---- Source
Question

What is the vertical asymptote for the reciprocal of y=8x-4

Answer 1

The vertical asymptote for the reciprocal of the function y=8x-4 is at x=1/2.

Step-by-step explanation:

The vertical asymptote for the reciprocal of the function y=8x-4 can be found by setting the denominator to zero once we express the reciprocal function. The reciprocal function is y = 1/(8x-4). To find the vertical asymptote, we set the denominator equal to zero and solve for x.

So, we get 8x - 4 = 0. Solving for x, we add 4 to both sides getting 8x = 4, and then divide by 8 to isolate x, resulting in x = 1/2. Therefore, the vertical asymptote is at x = 1/2.

Answer 2

The vertical asymptote for the reciprocal of y=8x-4 is
`(1)/(2)`

Step-by-step explanation:

Given Equation :
`y = 8x-4`

Reciprocal of given equation =
`(1)/(y)=(1)/(8x-4)`

Now to find the vertical asymptote

`(1)/(y)=(1)/(8x-4)`

Equate denominator to 0

8x-4=0

8x=4

`x=(4)/(8)`

`x=(1)/(2)`

So, The vertical asymptote is
`(1)/(2)`

Hence the vertical asymptote for the reciprocal of y=8x-4 is
`(1)/(2)`
--------
---- Listed records
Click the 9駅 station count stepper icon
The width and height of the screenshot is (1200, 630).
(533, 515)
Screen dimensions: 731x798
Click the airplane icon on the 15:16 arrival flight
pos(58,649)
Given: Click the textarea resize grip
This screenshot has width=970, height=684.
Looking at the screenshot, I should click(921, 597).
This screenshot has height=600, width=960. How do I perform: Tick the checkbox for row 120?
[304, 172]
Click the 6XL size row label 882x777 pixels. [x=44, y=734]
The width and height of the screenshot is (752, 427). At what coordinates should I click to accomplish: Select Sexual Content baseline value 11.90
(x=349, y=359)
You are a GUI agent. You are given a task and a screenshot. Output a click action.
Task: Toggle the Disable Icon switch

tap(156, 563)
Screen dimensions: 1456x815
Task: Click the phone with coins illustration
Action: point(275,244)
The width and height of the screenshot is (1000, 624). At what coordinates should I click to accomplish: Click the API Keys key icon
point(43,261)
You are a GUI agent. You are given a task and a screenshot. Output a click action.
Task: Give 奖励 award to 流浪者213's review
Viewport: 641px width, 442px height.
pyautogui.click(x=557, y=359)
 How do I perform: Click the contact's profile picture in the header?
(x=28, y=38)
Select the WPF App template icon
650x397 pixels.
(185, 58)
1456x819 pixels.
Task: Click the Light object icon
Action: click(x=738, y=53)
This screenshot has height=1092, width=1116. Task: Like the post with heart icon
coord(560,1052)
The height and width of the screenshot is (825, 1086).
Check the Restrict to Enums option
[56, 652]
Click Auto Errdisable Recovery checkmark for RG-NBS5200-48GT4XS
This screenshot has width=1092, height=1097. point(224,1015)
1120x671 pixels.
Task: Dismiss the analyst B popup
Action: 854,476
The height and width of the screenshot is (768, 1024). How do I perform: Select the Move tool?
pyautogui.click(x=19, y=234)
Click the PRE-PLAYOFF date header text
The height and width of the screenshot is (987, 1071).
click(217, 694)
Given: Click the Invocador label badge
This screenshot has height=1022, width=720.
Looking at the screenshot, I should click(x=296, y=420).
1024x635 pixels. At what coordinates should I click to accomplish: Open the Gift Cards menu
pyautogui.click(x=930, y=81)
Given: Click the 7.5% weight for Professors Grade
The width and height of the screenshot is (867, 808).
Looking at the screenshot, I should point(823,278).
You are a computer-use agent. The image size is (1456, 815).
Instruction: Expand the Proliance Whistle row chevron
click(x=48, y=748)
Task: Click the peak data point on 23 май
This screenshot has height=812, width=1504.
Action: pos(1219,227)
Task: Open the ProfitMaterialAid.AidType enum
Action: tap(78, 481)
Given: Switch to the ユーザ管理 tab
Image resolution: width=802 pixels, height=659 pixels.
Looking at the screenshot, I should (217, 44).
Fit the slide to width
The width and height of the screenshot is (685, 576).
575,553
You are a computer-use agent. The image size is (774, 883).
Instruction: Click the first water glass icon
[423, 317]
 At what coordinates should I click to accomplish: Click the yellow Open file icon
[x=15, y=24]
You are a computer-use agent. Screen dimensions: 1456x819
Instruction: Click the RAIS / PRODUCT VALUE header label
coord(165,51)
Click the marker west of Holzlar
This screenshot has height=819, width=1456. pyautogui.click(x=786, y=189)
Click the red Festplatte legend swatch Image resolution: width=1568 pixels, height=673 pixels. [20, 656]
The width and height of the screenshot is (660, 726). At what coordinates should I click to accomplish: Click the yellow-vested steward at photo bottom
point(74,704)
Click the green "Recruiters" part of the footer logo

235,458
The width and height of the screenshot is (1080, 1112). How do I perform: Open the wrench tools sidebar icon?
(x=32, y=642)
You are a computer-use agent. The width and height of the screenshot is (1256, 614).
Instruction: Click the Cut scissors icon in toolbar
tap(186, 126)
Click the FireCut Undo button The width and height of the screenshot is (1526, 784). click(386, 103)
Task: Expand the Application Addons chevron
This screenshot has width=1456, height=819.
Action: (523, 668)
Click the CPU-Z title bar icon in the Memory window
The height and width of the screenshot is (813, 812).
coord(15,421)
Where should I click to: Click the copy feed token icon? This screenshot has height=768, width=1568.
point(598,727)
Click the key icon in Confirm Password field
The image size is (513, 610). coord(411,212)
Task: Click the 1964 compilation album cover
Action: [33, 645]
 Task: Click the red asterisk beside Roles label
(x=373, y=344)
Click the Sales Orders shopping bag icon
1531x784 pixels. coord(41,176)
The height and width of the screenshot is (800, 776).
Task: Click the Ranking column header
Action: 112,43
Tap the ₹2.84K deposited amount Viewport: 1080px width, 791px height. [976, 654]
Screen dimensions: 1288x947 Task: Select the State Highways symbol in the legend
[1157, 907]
--------
Tasks:
**a.** Translate this sentence from the vertical asymptote thread into Spanish: "The reciprocal function is y = 1/(8x-4)."
**b.** In the stored entries, swap "icon" for "symbol" and leave everything else unchanged. Begin at the line that has "Given: Switch to the ユーザ管理 tab", stop after the line that has "Click the FireCut", and give only those lines.

Answers in order:
**a.** La función recíproca es y = 1/(8x-4).

**b.**
Given: Switch to the ユーザ管理 tab
Image resolution: width=802 pixels, height=659 pixels.
Looking at the screenshot, I should (217, 44).
Fit the slide to width
The width and height of the screenshot is (685, 576).
575,553
You are a computer-use agent. The image size is (774, 883).
Instruction: Click the first water glass symbol
[423, 317]
 At what coordinates should I click to accomplish: Click the yellow Open file symbol
[x=15, y=24]
You are a computer-use agent. Screen dimensions: 1456x819
Instruction: Click the RAIS / PRODUCT VALUE header label
coord(165,51)
Click the marker west of Holzlar
This screenshot has height=819, width=1456. pyautogui.click(x=786, y=189)
Click the red Festplatte legend swatch Image resolution: width=1568 pixels, height=673 pixels. [20, 656]
The width and height of the screenshot is (660, 726). At what coordinates should I click to accomplish: Click the yellow-vested steward at photo bottom
point(74,704)
Click the green "Recruiters" part of the footer logo

235,458
The width and height of the screenshot is (1080, 1112). How do I perform: Open the wrench tools sidebar symbol?
(x=32, y=642)
You are a computer-use agent. The width and height of the screenshot is (1256, 614).
Instruction: Click the Cut scissors symbol in toolbar
tap(186, 126)
Click the FireCut Undo button The width and height of the screenshot is (1526, 784). click(386, 103)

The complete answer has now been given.